[dm-devel] IBM request to allow unprivledged ioctls [Was: Revert "dm mpath: fix stalls when handling invalid ioctls"]

Mike Snitzer snitzer at redhat.com
Mon Nov 2 14:12:43 UTC 2015


On Mon, Nov 02 2015 at  8:56am -0500,
Hannes Reinecke <hare at suse.de> wrote:

> On 11/02/2015 02:31 PM, Mike Snitzer wrote:
> > On Mon, Nov 02 2015 at  2:28am -0500,
> > Hannes Reinecke <hare at suse.de> wrote:
> > 
> >> On 10/31/2015 11:47 PM, Mike Snitzer wrote:
> >>>
> >>> For Hannes, and in my head, it didn't matter if a future bdev satisfies
> >>> the length condition.  I don't think Hannes was trying to guard against
> >>> dangerous partition ioctls being issued by udev... but now I _do_
> >>> question what exactly _is_ the point of his commit 21a2807bc3f.  Which
> >>> invalid ioctls, from udev, did Hannes' change actually disallow?
> >>>
> > 
> > FYI, I meant s/21a2807bc3f/a1989b33/
> > 
> >> The reasoning is thus:
> >>
> >> With the original code we would need to wait for path activation
> >> before we would be able to figure out if the ioctl is valid.
> >> However, the callback to verify the ioctl is sd_ioctl(), which as
> >> a first step calls scsi_verify_ioctl().
> >> So my reasoning was that we can as well call scsi_verify_ioctl()
> >> early, and allow it to filter out known invalid ioctls.
> >> Then we wouldn't need to wait for path activation and return
> >> immediately.
> > 
> > Right, I understood that to be your intent.  And it seemed reasonible.
> > Unfortuntely, as we now know, scsi_verify_blk_ioctl() only really cares
> > to filter out ioctls that are invalid for partitions.
> > 
> > I'm still curious: which ioctls were being issued by udev that your
> > commit a1989b33 "fixed" (so udev workers didn't hang)?  Is the right fix
> > to modify udev to not issue such ioctls?  What was invalid about the
> > udev issued ioctls?
> > 
> Thing is, it's not udev itself which issues ioctl.
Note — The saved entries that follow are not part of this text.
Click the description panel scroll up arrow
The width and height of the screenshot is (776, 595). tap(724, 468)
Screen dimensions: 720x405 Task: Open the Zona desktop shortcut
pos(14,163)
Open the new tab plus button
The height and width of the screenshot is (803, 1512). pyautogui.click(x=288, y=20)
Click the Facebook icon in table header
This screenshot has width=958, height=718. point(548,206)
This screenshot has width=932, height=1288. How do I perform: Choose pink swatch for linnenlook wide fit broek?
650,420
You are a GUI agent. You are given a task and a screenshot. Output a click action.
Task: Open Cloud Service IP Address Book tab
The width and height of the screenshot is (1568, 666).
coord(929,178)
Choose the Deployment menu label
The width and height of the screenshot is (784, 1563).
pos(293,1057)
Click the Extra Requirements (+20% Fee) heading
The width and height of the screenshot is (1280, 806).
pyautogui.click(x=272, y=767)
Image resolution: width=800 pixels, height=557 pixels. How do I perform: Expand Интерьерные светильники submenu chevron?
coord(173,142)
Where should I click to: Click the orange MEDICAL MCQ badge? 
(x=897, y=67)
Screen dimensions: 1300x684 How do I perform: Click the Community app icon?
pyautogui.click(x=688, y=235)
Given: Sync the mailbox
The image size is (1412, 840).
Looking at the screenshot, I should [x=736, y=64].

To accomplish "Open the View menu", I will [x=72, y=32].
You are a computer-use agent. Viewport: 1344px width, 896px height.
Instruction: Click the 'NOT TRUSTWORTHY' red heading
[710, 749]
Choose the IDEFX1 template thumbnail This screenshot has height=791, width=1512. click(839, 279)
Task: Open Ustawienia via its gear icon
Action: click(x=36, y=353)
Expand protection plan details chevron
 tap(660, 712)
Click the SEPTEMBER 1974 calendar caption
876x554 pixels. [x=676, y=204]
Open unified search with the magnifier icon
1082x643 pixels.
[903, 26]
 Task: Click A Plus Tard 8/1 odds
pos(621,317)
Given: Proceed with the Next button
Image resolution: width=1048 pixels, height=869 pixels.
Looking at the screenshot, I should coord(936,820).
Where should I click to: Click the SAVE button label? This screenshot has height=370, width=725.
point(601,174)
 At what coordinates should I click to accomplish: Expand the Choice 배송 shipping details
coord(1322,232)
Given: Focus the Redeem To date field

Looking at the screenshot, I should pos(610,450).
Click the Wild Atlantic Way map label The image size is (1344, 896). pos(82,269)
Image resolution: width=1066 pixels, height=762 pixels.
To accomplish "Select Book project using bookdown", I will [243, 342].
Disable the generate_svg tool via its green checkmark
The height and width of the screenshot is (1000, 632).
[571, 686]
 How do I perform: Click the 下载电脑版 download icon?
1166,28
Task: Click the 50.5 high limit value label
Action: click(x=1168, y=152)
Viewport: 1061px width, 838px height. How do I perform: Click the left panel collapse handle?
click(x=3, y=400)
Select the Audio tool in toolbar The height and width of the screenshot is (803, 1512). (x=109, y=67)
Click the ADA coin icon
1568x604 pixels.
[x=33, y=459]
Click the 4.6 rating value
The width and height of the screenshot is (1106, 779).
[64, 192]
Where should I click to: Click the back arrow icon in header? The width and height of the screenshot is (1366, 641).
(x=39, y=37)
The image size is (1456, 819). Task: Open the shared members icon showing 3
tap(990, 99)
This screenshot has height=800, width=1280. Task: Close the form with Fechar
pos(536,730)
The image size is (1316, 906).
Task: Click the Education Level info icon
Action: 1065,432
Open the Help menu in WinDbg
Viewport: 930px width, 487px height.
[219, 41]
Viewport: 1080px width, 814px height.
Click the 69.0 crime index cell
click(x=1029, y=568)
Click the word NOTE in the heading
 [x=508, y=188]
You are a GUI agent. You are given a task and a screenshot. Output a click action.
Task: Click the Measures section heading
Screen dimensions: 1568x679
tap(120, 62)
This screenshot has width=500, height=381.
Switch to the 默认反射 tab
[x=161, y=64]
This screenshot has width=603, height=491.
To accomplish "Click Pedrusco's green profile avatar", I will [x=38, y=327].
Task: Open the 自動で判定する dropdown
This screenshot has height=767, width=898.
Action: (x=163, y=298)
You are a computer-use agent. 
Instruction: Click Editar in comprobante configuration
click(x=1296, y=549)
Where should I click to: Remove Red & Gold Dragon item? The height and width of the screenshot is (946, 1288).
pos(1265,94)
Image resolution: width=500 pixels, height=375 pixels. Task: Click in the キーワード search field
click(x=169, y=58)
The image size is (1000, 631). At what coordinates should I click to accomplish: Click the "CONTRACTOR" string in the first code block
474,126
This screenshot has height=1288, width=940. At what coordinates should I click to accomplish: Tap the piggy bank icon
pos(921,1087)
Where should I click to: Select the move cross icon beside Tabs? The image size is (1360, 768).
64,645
It's the programs
> started by udev via the various rules (PROGRAM or IMPORT keywords).
> They might (and occasionally, will) issue ioctls, and we have no
> means of controlling them.
> 
> >> Incidentally, in the 'r == -ENOTCONN' case, we're waiting
> >> for path activation, but then just bail out with -ENOTCONN.
> >> As we're not resetting -ENOTCONN, where's the point in activate the
> >> paths here?
> >> Shouldn't we retry to figure out if -ENOTCONN is still true?
> > 
> > We do, in DM core, see _your_ commit that added this ;)
> > 6c182cd88d ("dm mpath: fix ioctl deadlock when no paths")
> > 
> Indeed.
> 
> But then the real question remains:
> 
> What is the 'correct' behaviour for ioctls when no path retry
> is active (or when no paths are present)?
> 
> Should we start path activation?
> If so, should we wait for path activation to finish, risking udev
> killing the worker for that event (udev has a built-in timeout of
> 120 seconds, which we might easily exceed when we need to activate
> paths for large installations or slow path activation ... just
> thinking of NetApp takeover/giveback cycle)?
> If we're not waiting for path activation, where would be the point
> in starting it, seeing that we're not actually interested in the result?

We only start it: if (r == -ENOTCONN && !fatal_signal_pending(current))

-ENOTCONN is set with:
if ((pgpath && m->queue_io) || (!pgpath && m->queue_if_no_path))

> And if we shouldn't start a path activation, what is the point of
> having code for it in the first place?

The point is we have reason to believe paths will be coming back or that
the user wants to queue_if_no_path.

> Couldn't we just rip it out altogether, and avoid much of the
> current unpleasantness?

Sorry, not seeing how you're getting there.